### PROBLEM REQUIREMENTS
Reproduce, character for character, the entries from their opening line through the line with "Given: Click the refresh".

┌────────

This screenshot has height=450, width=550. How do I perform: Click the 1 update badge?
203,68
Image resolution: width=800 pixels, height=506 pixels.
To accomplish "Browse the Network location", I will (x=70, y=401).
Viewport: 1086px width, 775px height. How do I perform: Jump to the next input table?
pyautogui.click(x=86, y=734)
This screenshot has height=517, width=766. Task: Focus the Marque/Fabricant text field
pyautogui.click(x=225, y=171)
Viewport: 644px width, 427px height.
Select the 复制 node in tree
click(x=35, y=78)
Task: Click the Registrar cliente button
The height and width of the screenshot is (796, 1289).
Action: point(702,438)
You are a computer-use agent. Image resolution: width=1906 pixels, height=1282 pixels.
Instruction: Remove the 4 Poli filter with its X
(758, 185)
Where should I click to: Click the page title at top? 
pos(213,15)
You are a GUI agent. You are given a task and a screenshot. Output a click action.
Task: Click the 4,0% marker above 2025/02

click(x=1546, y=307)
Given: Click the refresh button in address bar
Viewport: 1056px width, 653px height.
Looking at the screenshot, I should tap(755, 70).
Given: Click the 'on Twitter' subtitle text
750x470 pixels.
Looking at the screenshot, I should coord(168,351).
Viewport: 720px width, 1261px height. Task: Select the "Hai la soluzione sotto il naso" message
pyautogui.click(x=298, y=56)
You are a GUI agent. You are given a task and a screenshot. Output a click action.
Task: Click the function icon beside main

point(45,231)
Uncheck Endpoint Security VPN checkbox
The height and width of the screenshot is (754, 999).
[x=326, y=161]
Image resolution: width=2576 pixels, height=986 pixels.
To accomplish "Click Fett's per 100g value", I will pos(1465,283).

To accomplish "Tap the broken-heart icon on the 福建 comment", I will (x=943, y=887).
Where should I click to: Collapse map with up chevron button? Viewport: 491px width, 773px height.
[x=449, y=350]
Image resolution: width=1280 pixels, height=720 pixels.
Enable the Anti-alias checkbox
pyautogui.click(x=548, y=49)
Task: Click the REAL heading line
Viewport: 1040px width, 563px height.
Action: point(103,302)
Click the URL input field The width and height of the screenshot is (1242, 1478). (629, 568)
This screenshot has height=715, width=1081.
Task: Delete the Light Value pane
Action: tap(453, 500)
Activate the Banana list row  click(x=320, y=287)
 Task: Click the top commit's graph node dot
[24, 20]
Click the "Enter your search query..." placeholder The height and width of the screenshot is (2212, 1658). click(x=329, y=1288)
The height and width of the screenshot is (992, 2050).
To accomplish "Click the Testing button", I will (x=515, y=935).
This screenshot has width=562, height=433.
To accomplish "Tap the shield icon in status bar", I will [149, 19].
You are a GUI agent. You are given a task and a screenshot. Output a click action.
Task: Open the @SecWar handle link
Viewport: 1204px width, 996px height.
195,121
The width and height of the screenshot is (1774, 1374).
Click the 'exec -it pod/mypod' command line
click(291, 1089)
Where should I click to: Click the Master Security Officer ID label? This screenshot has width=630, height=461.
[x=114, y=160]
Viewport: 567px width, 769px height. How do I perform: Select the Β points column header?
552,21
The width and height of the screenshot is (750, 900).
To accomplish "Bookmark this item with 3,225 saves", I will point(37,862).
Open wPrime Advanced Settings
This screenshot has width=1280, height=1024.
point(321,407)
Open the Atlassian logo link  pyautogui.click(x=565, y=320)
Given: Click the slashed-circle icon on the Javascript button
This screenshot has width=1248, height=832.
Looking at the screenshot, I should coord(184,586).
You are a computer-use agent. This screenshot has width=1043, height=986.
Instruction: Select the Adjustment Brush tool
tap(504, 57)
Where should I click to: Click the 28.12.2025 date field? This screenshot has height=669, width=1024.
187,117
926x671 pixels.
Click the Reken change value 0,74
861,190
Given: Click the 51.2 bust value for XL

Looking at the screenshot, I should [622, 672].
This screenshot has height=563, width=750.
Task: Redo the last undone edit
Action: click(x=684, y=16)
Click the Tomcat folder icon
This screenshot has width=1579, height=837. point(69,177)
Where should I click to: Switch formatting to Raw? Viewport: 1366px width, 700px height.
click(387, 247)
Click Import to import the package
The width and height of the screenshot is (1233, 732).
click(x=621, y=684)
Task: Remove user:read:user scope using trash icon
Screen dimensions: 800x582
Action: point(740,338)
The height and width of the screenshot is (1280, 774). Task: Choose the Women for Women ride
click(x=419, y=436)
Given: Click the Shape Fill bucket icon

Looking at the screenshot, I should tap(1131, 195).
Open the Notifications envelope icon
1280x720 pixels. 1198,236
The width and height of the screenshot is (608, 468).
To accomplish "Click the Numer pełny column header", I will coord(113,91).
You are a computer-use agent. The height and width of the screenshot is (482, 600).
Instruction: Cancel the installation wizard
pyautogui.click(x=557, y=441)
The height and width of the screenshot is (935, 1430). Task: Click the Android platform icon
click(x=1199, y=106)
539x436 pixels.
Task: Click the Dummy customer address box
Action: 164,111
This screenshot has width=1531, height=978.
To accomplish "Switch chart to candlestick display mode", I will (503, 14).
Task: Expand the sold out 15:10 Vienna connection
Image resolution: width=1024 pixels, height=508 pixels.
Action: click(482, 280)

└────────

### TASK RESPONSE
This screenshot has height=450, width=550. How do I perform: Click the 1 update badge?
203,68
Image resolution: width=800 pixels, height=506 pixels.
To accomplish "Browse the Network location", I will (x=70, y=401).
Viewport: 1086px width, 775px height. How do I perform: Jump to the next input table?
pyautogui.click(x=86, y=734)
This screenshot has height=517, width=766. Task: Focus the Marque/Fabricant text field
pyautogui.click(x=225, y=171)
Viewport: 644px width, 427px height.
Select the 复制 node in tree
click(x=35, y=78)
Task: Click the Registrar cliente button
The height and width of the screenshot is (796, 1289).
Action: point(702,438)
You are a computer-use agent. Image resolution: width=1906 pixels, height=1282 pixels.
Instruction: Remove the 4 Poli filter with its X
(758, 185)
Where should I click to: Click the page title at top? 
pos(213,15)
You are a GUI agent. You are given a task and a screenshot. Output a click action.
Task: Click the 4,0% marker above 2025/02

click(x=1546, y=307)
Given: Click the refresh button in address bar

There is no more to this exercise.